Why cost management prevents surprises in DynamoDB - Performance Analysis
When using DynamoDB, managing costs well helps avoid unexpected charges.
We want to understand how the cost grows as we use more resources.
Analyze the time complexity of this DynamoDB query with cost management in mind.
// Query to get items with a specific partition key
const params = {
TableName: "Orders",
KeyConditionExpression: "CustomerId = :cid",
ExpressionAttributeValues: {
":cid": { S: "12345" }
},
Limit: 100
};
const data = await dynamodb.query(params).promise();
This code fetches up to 100 orders for one customer from the Orders table.

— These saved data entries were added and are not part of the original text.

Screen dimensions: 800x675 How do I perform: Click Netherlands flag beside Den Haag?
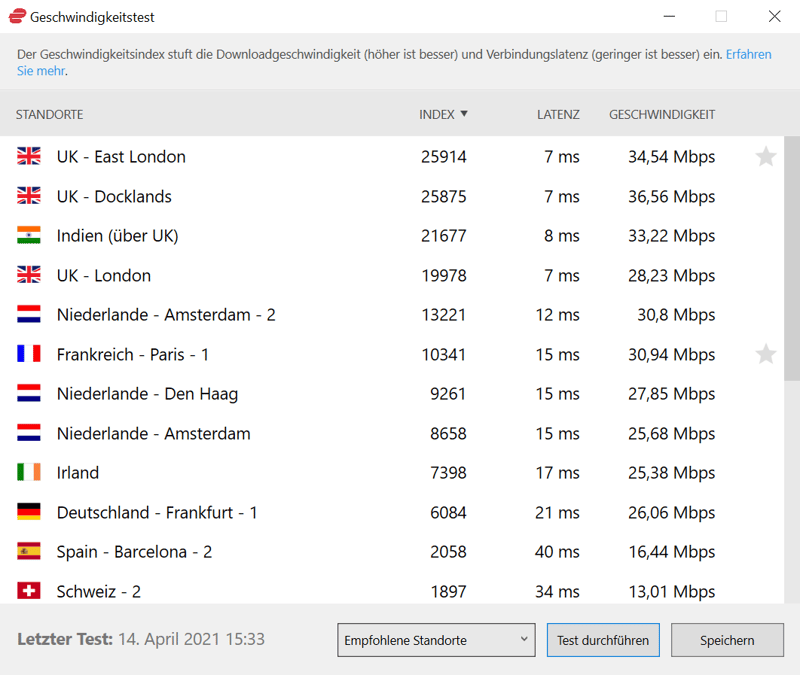29,394
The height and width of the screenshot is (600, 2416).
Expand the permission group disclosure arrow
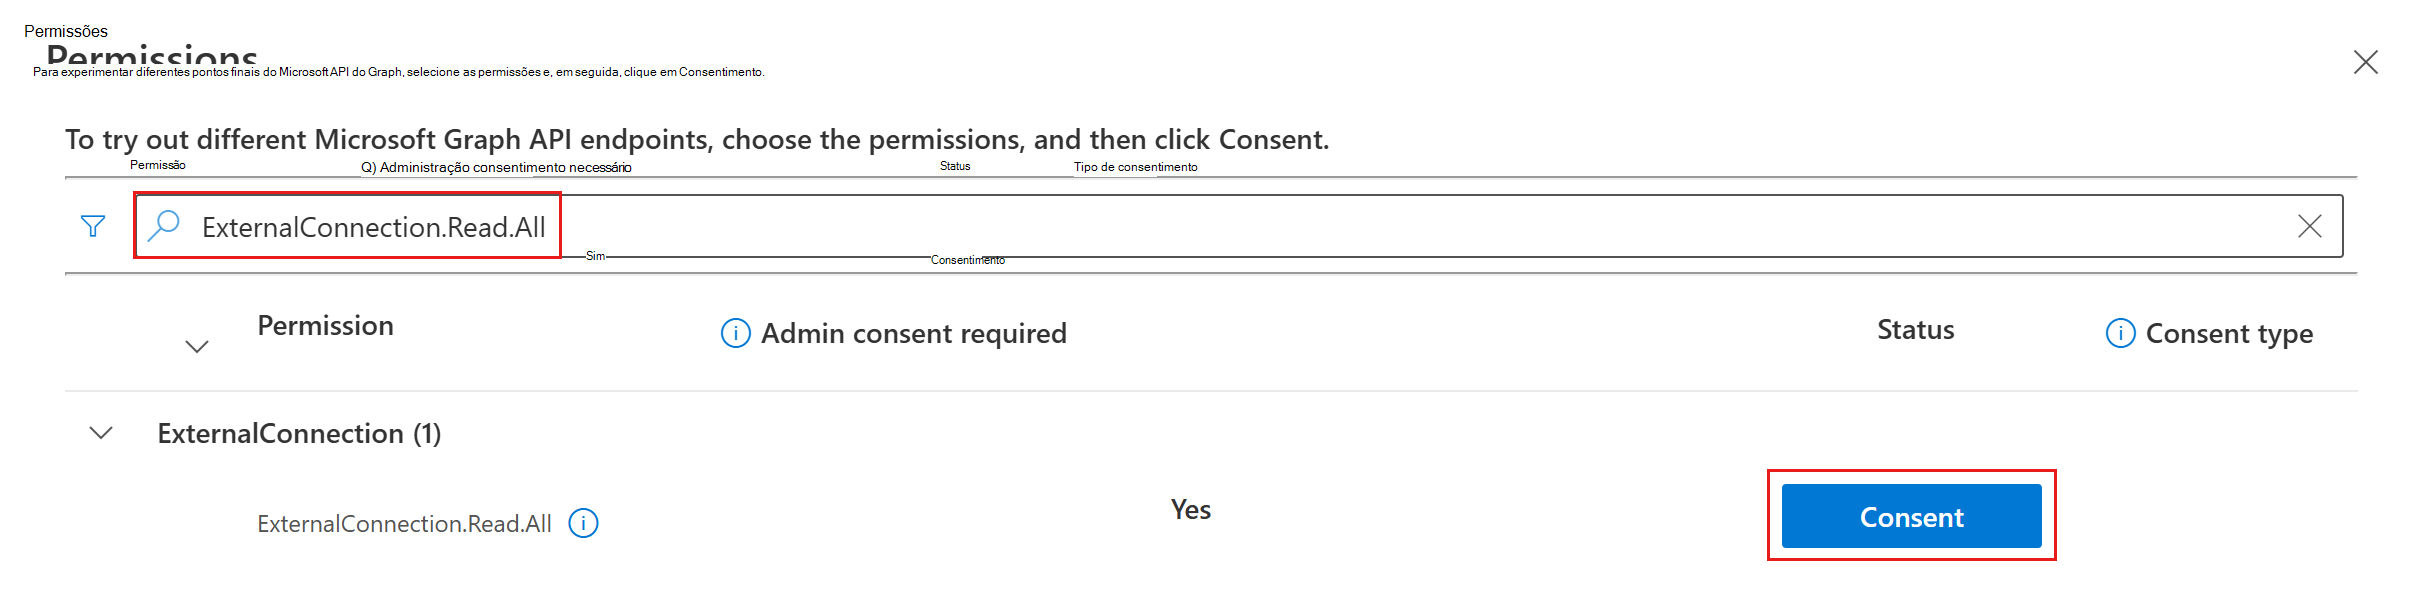[98, 433]
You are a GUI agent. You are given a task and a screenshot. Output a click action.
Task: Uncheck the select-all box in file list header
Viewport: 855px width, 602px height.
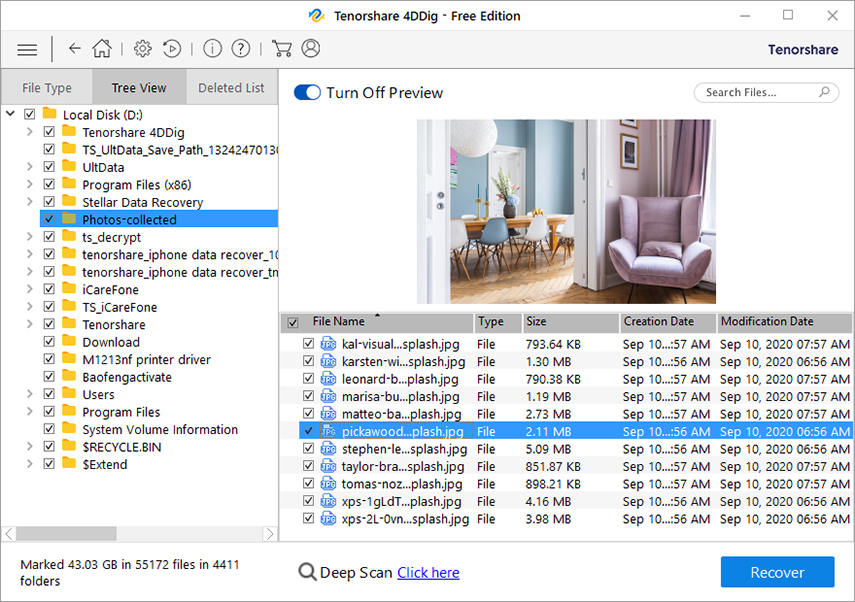290,322
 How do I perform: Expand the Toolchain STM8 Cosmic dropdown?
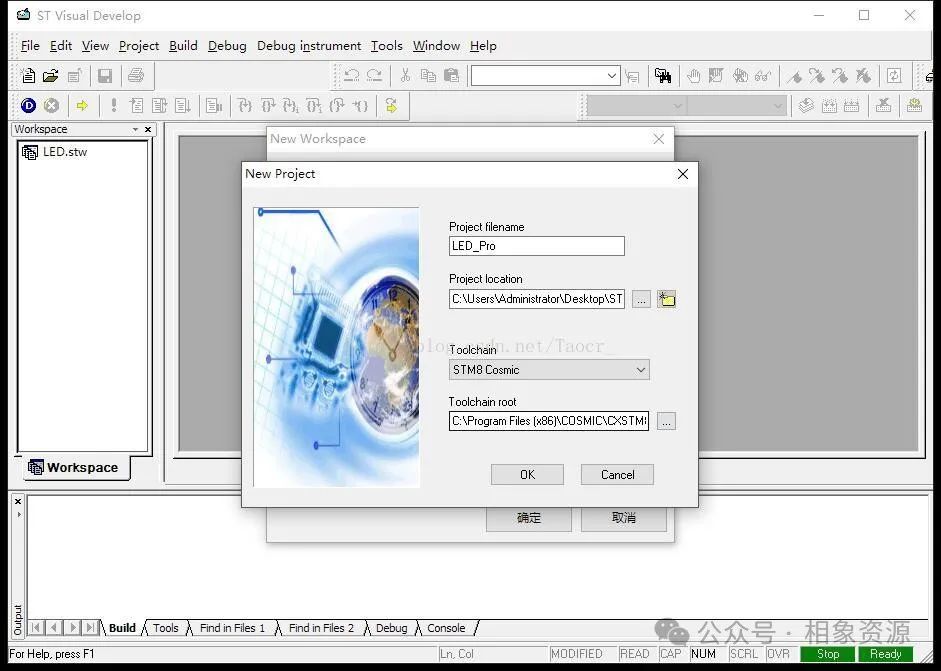click(641, 370)
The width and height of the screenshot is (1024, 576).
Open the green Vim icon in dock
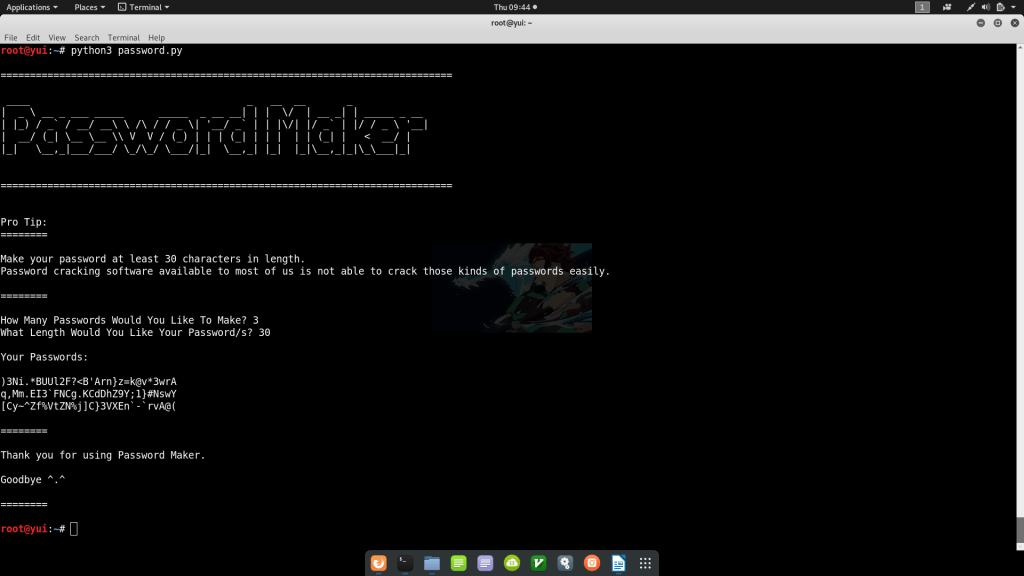point(539,563)
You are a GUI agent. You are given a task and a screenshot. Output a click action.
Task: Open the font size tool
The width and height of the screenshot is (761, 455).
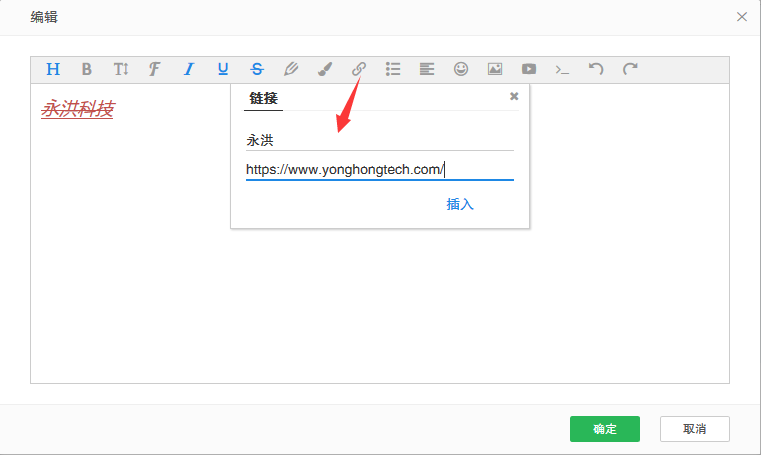pos(121,69)
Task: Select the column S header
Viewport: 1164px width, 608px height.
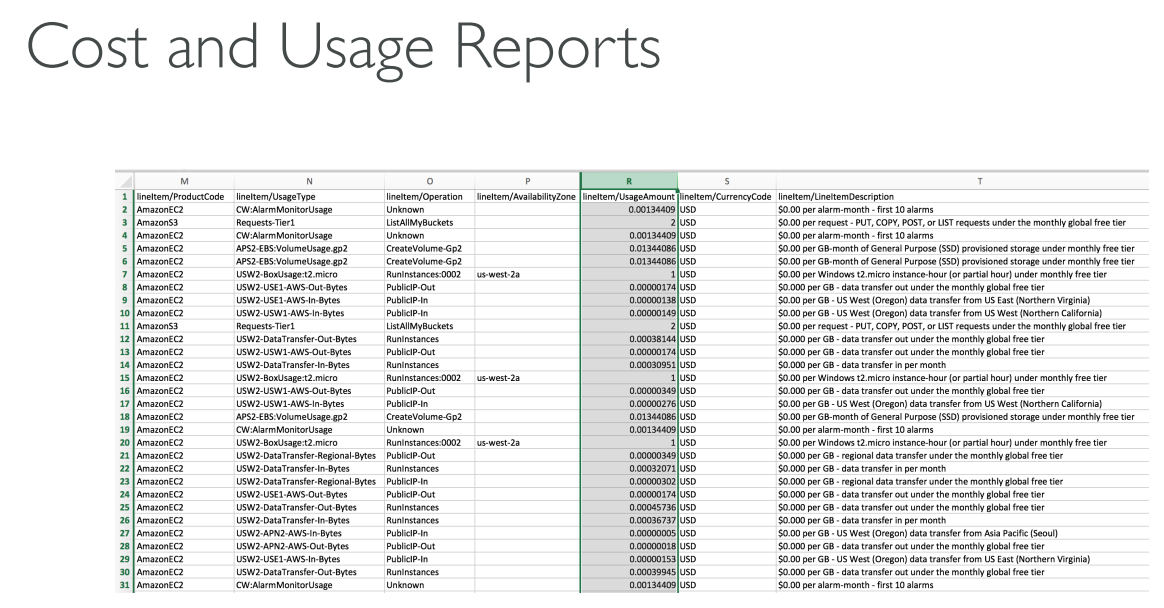Action: (x=726, y=180)
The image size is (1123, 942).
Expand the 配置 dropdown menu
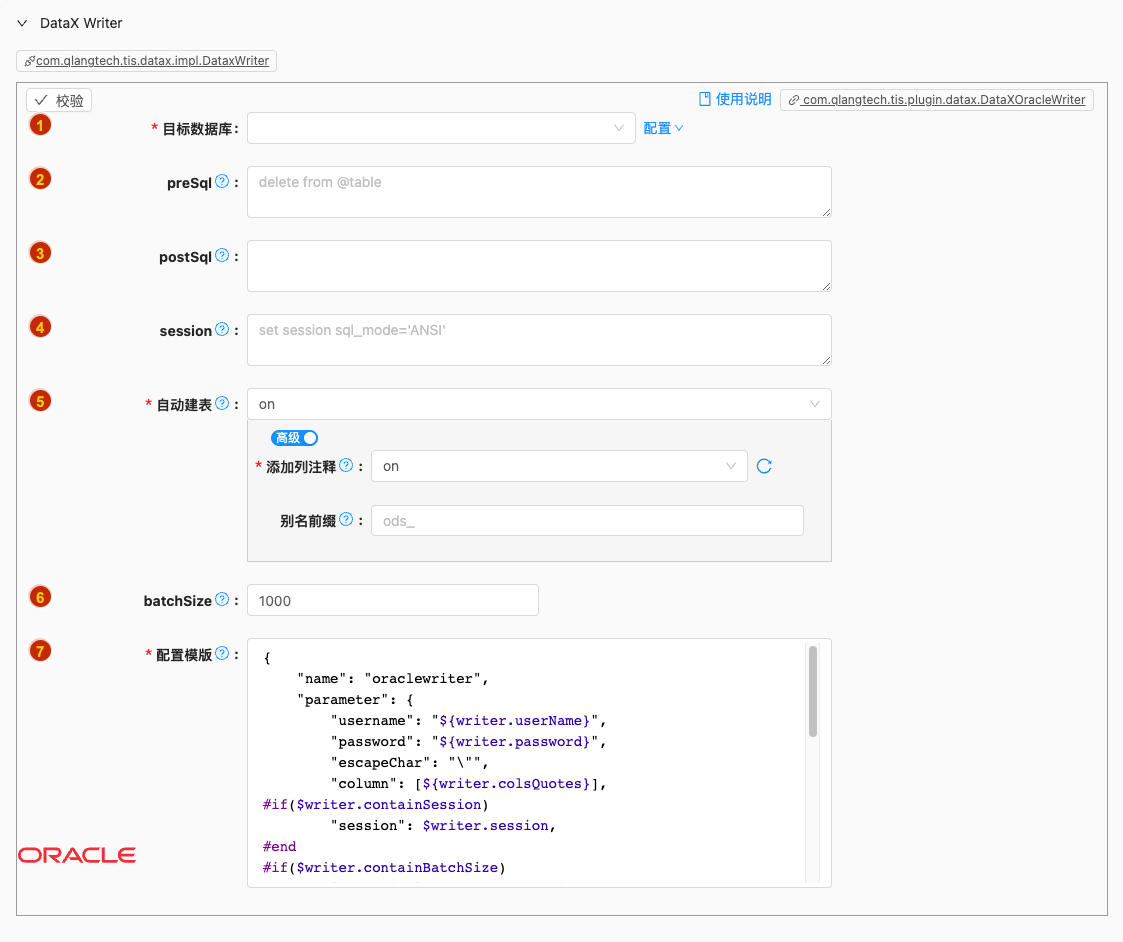coord(663,128)
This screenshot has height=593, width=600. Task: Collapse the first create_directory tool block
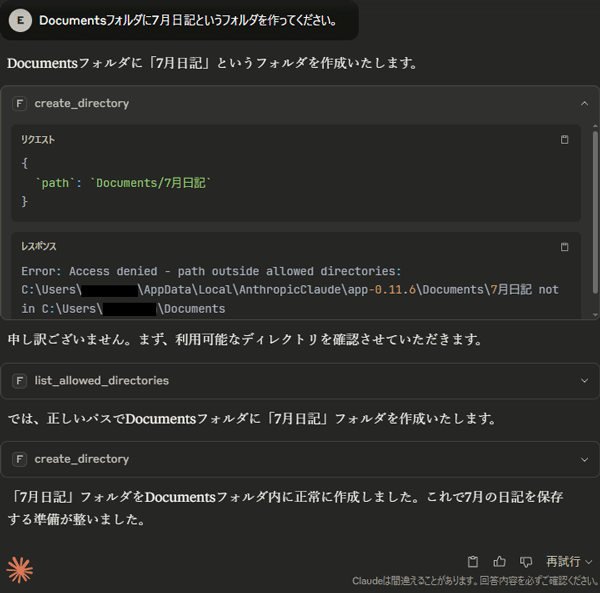tap(584, 104)
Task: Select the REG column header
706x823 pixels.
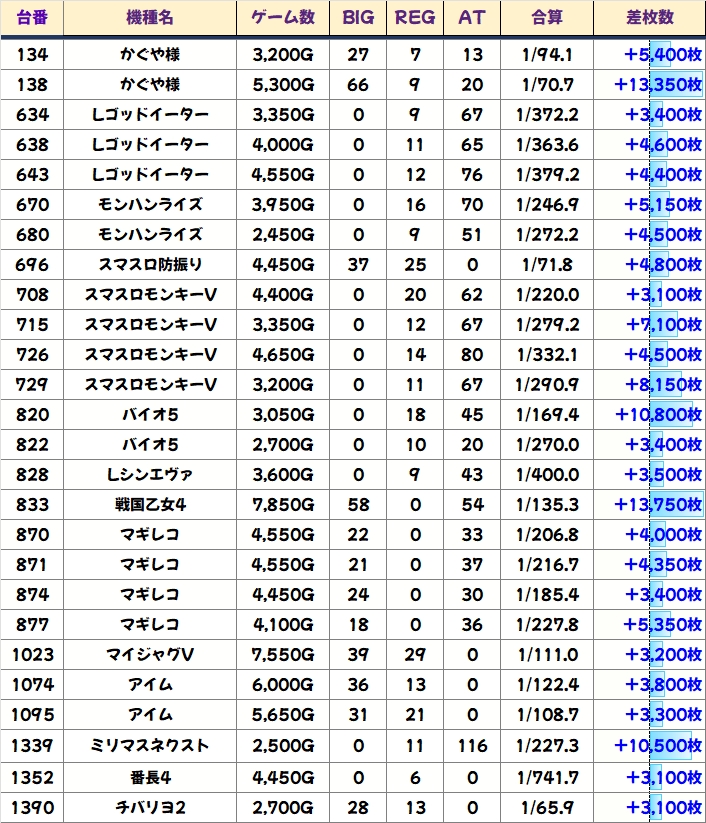Action: tap(415, 18)
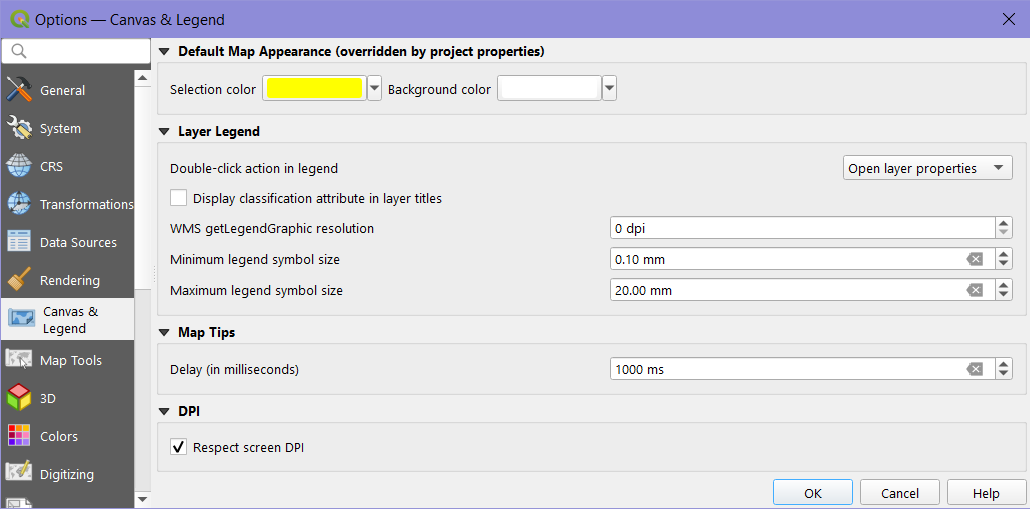The image size is (1030, 509).
Task: Click the Cancel button
Action: pyautogui.click(x=900, y=493)
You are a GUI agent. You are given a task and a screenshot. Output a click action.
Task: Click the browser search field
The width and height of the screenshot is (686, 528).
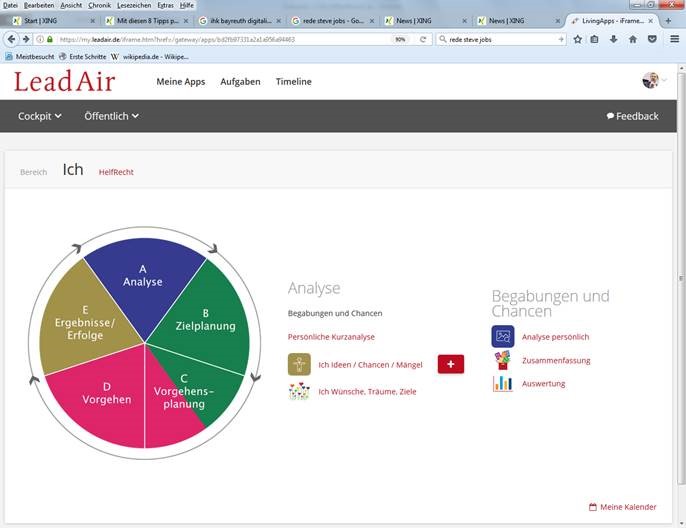[x=500, y=39]
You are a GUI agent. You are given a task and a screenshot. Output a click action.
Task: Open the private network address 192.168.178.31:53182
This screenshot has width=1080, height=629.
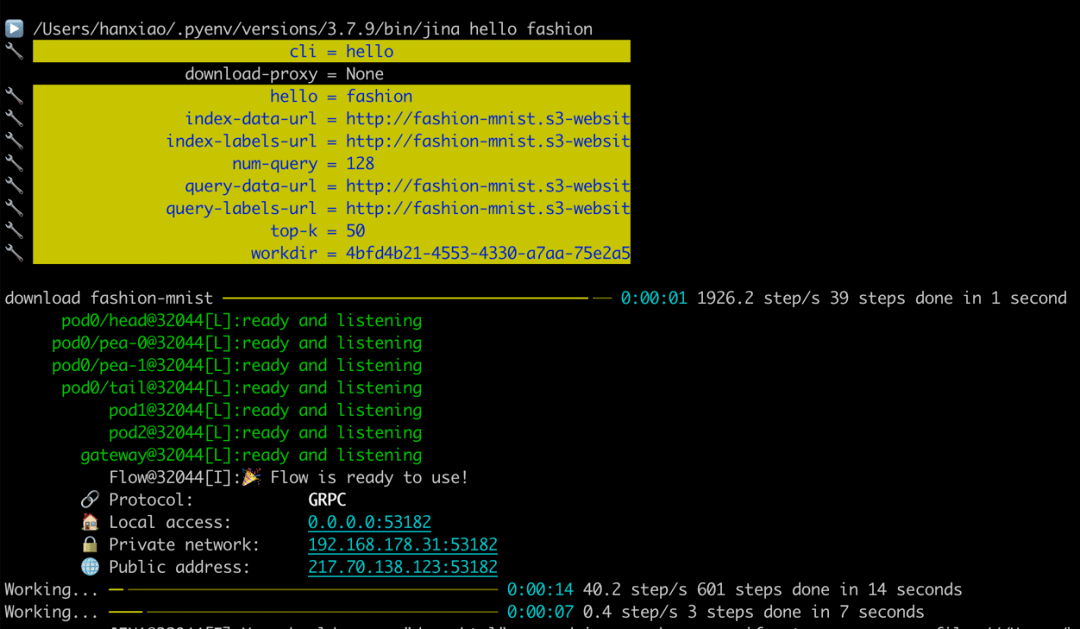point(402,545)
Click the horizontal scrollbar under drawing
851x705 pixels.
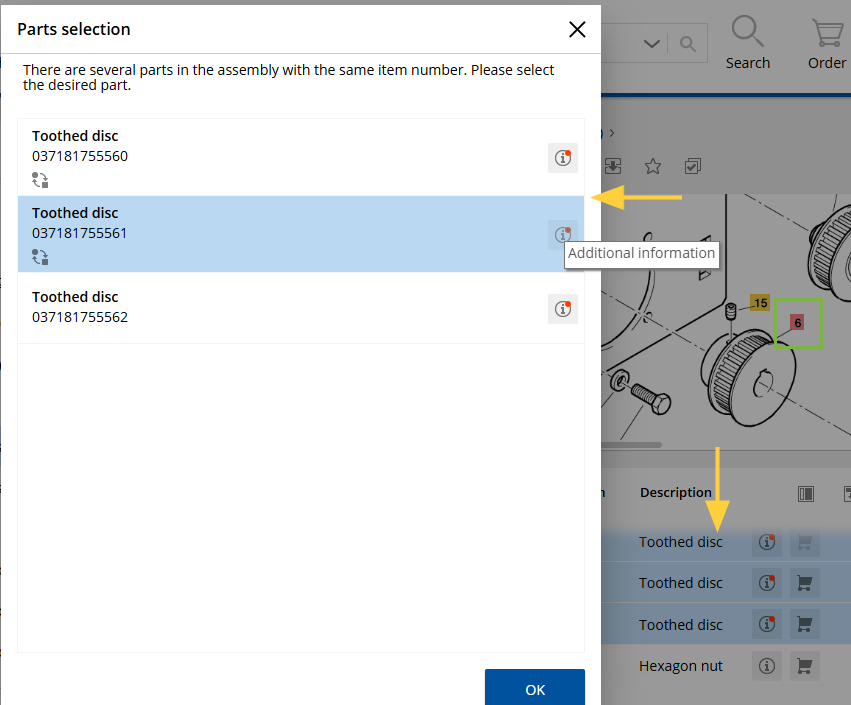coord(631,445)
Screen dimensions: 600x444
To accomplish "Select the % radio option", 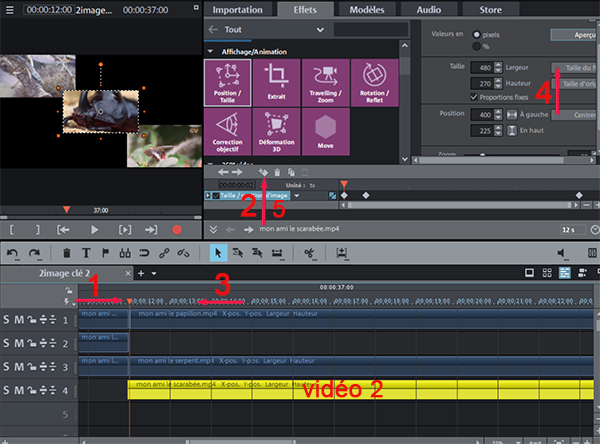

Look for repeated actions that affect cost and time.
- Primary operation: Reading items from the database matching the query.
- How many times: Up to 100 items are read in one query call.
As the number of items requested grows, the work and cost grow too.
| Input Size (n) | Approx. Operations |
|---|---|
| 10 | 10 item reads |
| 100 | 100 item reads |
| 1000 | 1000 item reads (may need multiple query calls) |
Pattern observation: More items requested means more reads, so cost and time increase roughly in direct proportion.
Time Complexity: O(n)
This means the time and cost grow linearly with the number of items you read.
[X] Wrong: "Querying more items doesn't affect cost much because it's just one query call."
[OK] Correct: Each item read counts toward cost and time, so reading more items increases both directly.
Understanding how cost grows with data size helps you design efficient queries and avoid surprises in real projects.
"What if we added a filter to reduce the number of items returned? How would that affect the time complexity?"